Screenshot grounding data
::::::::

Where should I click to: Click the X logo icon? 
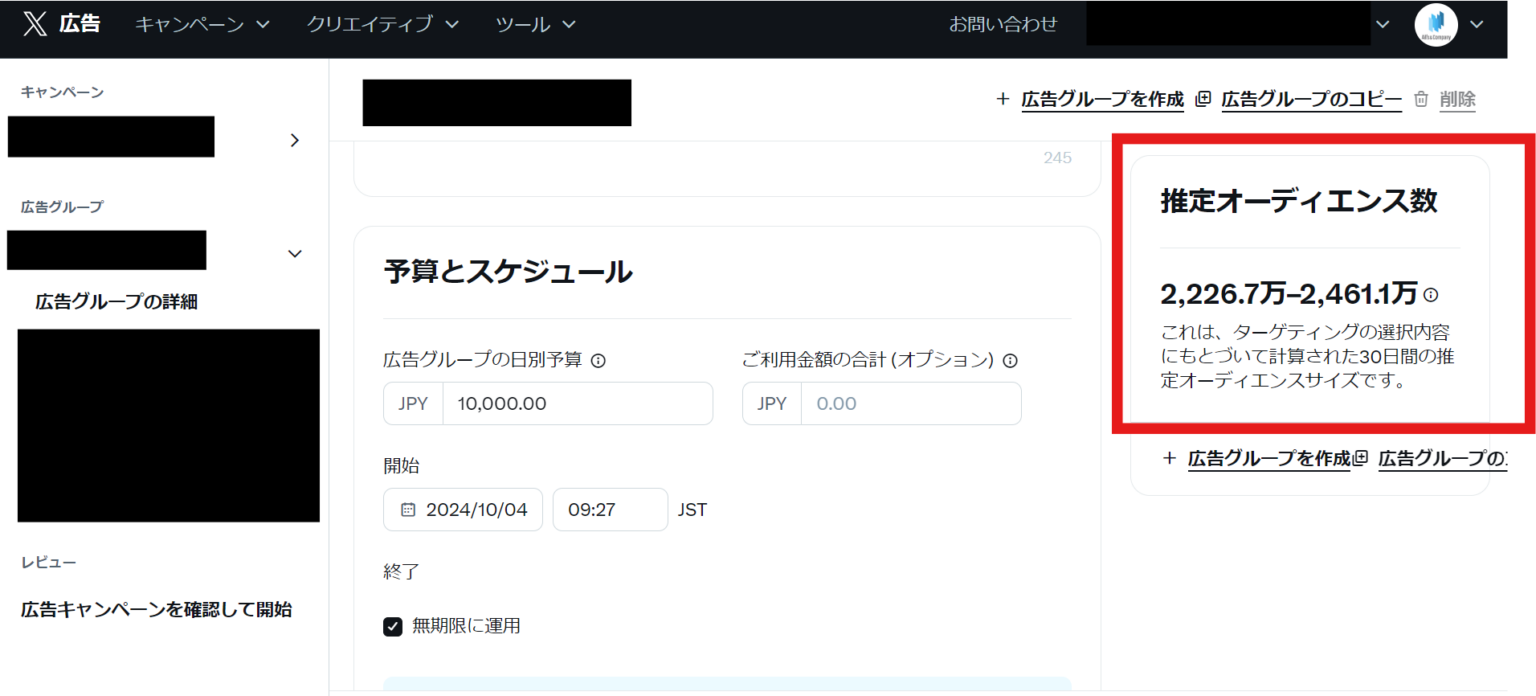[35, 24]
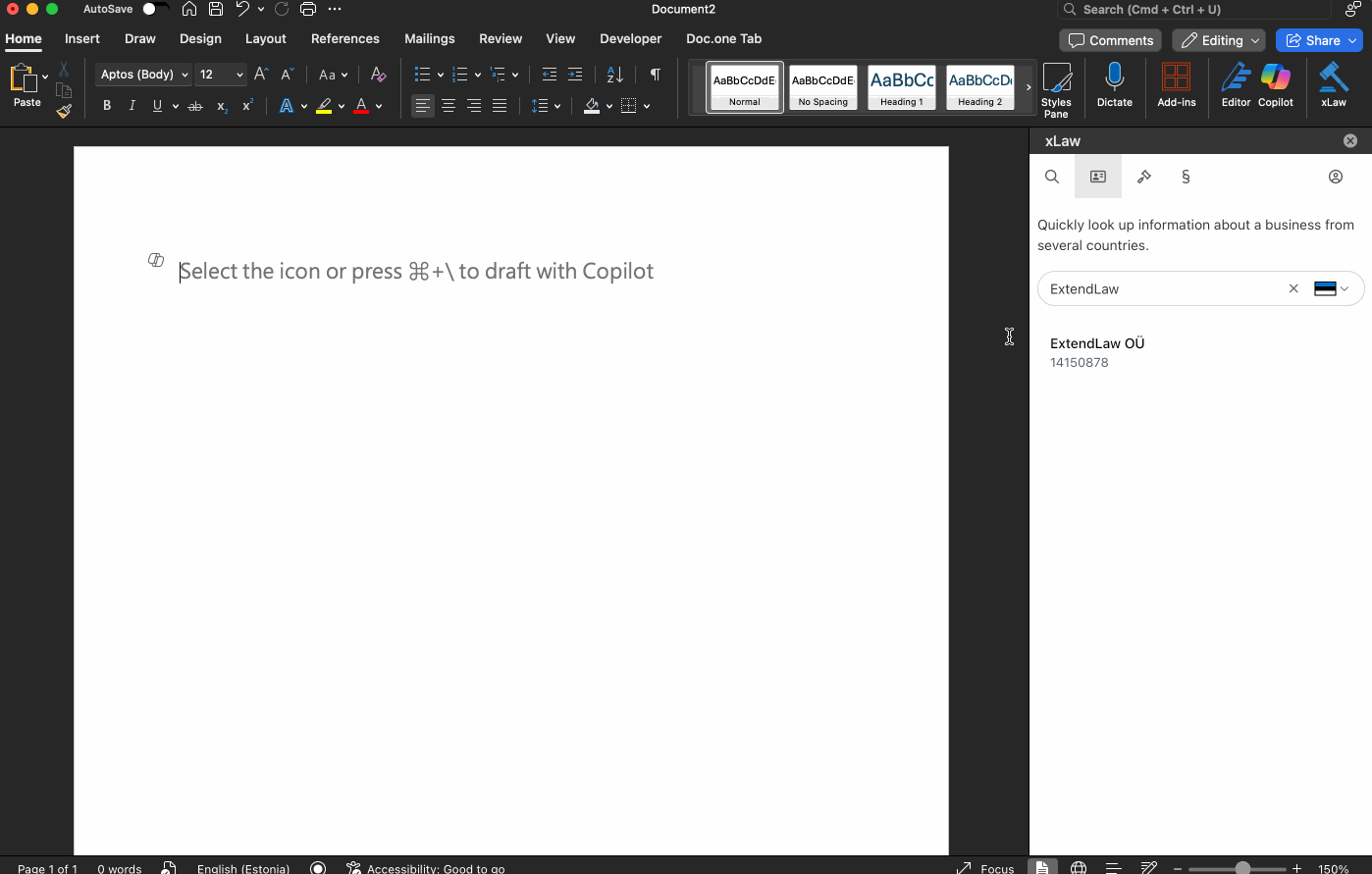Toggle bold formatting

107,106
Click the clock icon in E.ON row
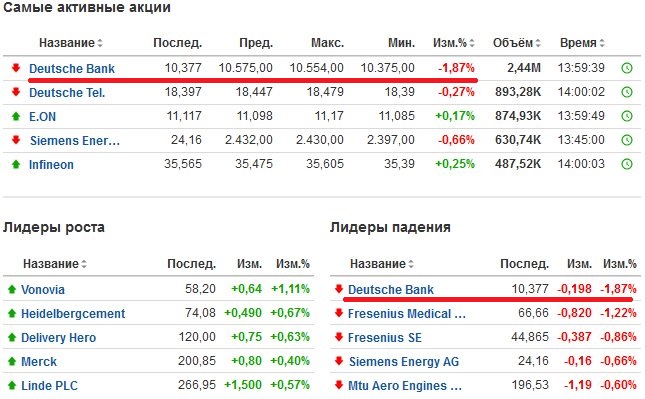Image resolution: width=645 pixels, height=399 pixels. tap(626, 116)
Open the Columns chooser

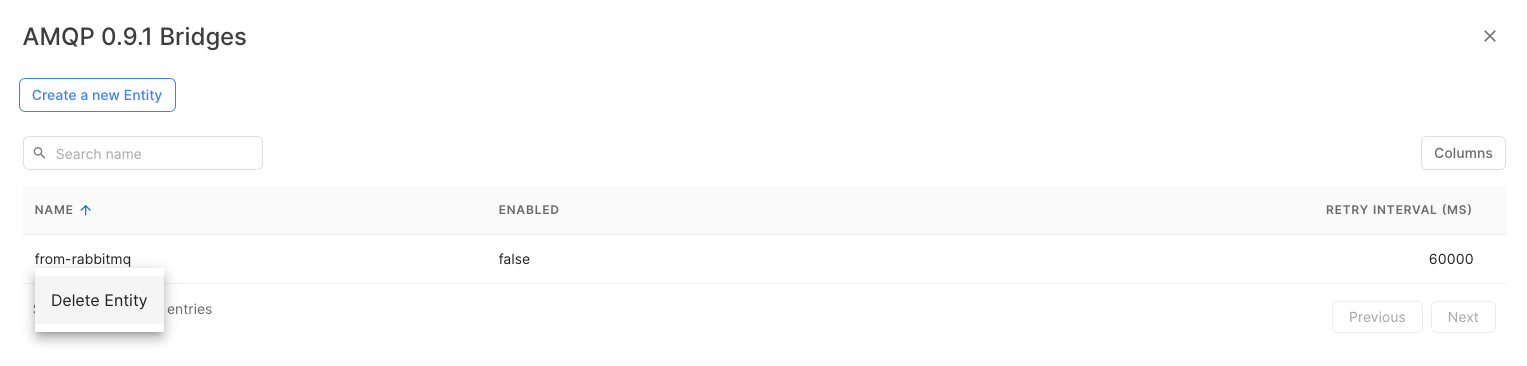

::::::::

Your task is to repeat the entries above exactly, omitting the pictures.

Where should I click to: Click the X logo icon? 
[35, 24]
Toggle bold formatting

107,106
Click the clock icon in E.ON row
Image resolution: width=645 pixels, height=399 pixels. tap(626, 116)
Open the Columns chooser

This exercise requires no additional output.